While such asymptotic analyses provide convincing arguments, one would prefer to solve the initial value problem exactly. This is beyond present mathematical technology, however numerical relativity has reached a stage where it can provide a useful approach to this problem. Over the past year, John Smith (a graduate student at the University of Newcastle) and I have developed a code to numerically integrate the spherically symmetric Einstein-Maxwell-scalar field equations. Scalar field matter, in the spherically symmetric context, provides a good model for gravitational shear which will inevitably be present in realistic collapse scenarios. Our numerical treatment can be used to test asymptotic results -- preliminary indications are that the simple analytic models investigated to date present essentially the correct picture. Along with studying the well understood region near to the CH we intend to examine the region near to r=0, where the singularity is presumably spacelike, during the coming months.
Following this (rather
simple) involvement with numerical relativity I wish to consider less symmetric
situations in the future. Numerical codes based on the method of characteristics,
like the code mentioned above, are not easily implimentable in non-spherical
spacetimes, however investigations of axisymmetric spacetimes are possible
with current numerical techniques. Abrahams and Evans have undertaken some
preliminary studies of this type. It would be interesting to further examine
black-hole formation in axisymmetric spacetimes, both analytically and
numerically, in an effort to develop a complete picture of non-spherical
black-hole formation.
Quantum gravitational collapse: Without a final theory of quantum gravity a definitive treatment of quantum gravitational collapse is not possible. Nonetheless there are some interesting questions which one can attempt to answer within a semi-classical framework.

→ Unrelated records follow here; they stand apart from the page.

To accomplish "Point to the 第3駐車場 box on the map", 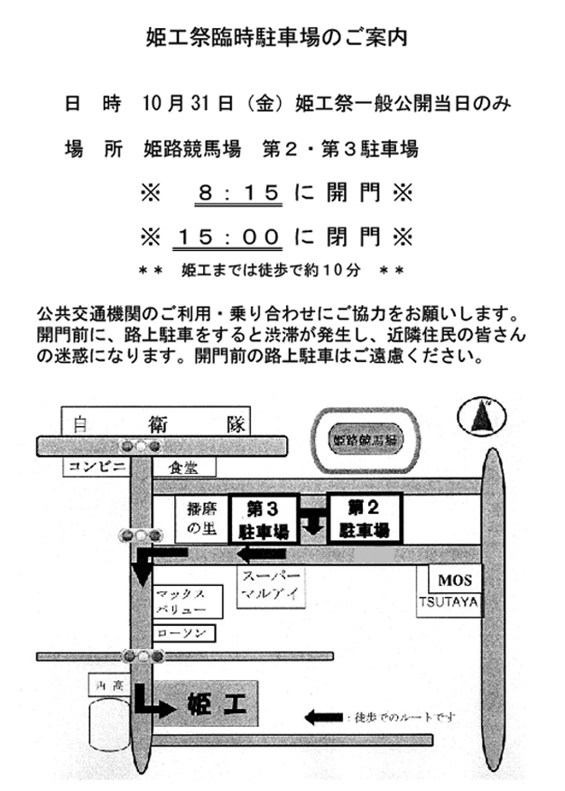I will [264, 518].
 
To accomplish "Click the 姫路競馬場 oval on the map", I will [365, 440].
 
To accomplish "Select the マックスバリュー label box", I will [186, 602].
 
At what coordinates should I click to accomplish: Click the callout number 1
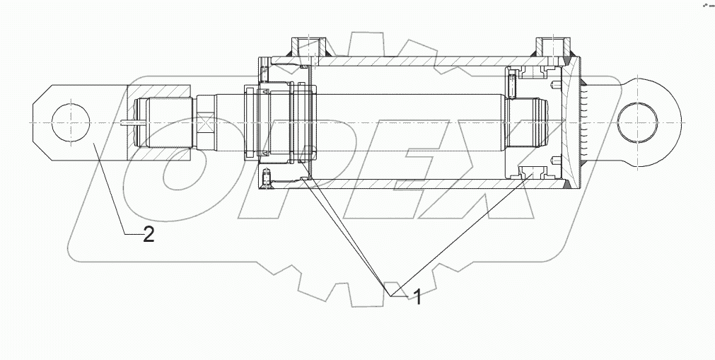(x=417, y=297)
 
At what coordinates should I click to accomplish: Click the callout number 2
(x=149, y=235)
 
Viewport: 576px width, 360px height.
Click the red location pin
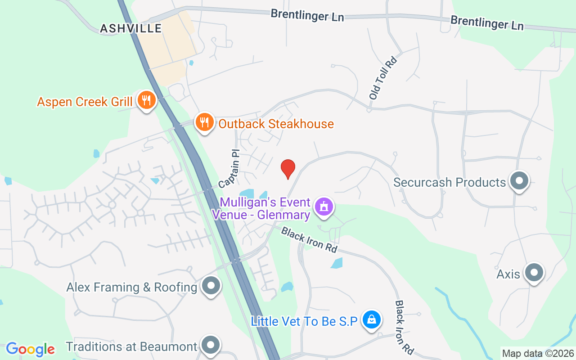coord(288,169)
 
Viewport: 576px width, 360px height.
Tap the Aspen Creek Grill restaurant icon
coord(145,100)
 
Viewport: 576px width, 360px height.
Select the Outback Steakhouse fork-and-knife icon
coord(204,122)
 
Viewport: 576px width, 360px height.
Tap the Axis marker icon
coord(534,272)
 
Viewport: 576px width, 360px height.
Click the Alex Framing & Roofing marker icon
coord(211,285)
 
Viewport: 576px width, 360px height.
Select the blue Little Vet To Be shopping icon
coord(371,320)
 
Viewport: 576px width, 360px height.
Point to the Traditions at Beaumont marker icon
coord(210,345)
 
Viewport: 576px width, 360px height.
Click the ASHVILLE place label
coord(130,28)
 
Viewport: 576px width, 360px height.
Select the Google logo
coord(30,349)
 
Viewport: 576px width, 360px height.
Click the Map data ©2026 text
coord(538,354)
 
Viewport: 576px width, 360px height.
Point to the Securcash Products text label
coord(449,182)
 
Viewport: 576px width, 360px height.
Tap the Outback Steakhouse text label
coord(276,124)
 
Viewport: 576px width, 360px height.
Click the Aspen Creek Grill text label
coord(85,102)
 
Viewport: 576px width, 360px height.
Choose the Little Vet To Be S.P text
coord(304,322)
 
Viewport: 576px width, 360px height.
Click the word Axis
coord(508,274)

During the past several years my collaborators and I have investigated the effects that quantized massless fields may have on the geometry inside black holes. In particular we developed an approximation scheme which allowed us to estimate the renormalised stress-energy tensor, for a conformally invariant field, near the Cauchy horizon of a charged black hole. The results suggest that quantum effects actually reinforce the classical growth of curvature near mass-inflations singularities, refuting claims that spacetime might be continued through such a singularity.
Recently it was shown that the event horizon of an extreme Reissner-Nordstrom black hole is quantum mechanically unstable in the context of two-dimensional gravity. Whether an analogous instability exists in four dimensions remains an open question, although there are two groups working on an exact calculation. There is some hope that an answer could be found by an approximate treatment along the lines of the one described above. I am currently attempting to discover such an approach to this problem.
Finally, Ian Moss and I are looking at some general issues surrounding gravitational collapse and quantum gravity. This project is only in its infancy, however we would like to say something about singularities in quantum gravity and quantum effects obtaining in regions of high curvature. The idea is to investigate what a quantum observer might see as she falls into a black hole. This is closely related to the quantum evaporation of a black hole by the Hawking effect. I am also interested in questions of quantum backreaction on spacetime in this process, along with discussions of Hawking radiation in the presence of a short distance cutoff and of black-hole entropy.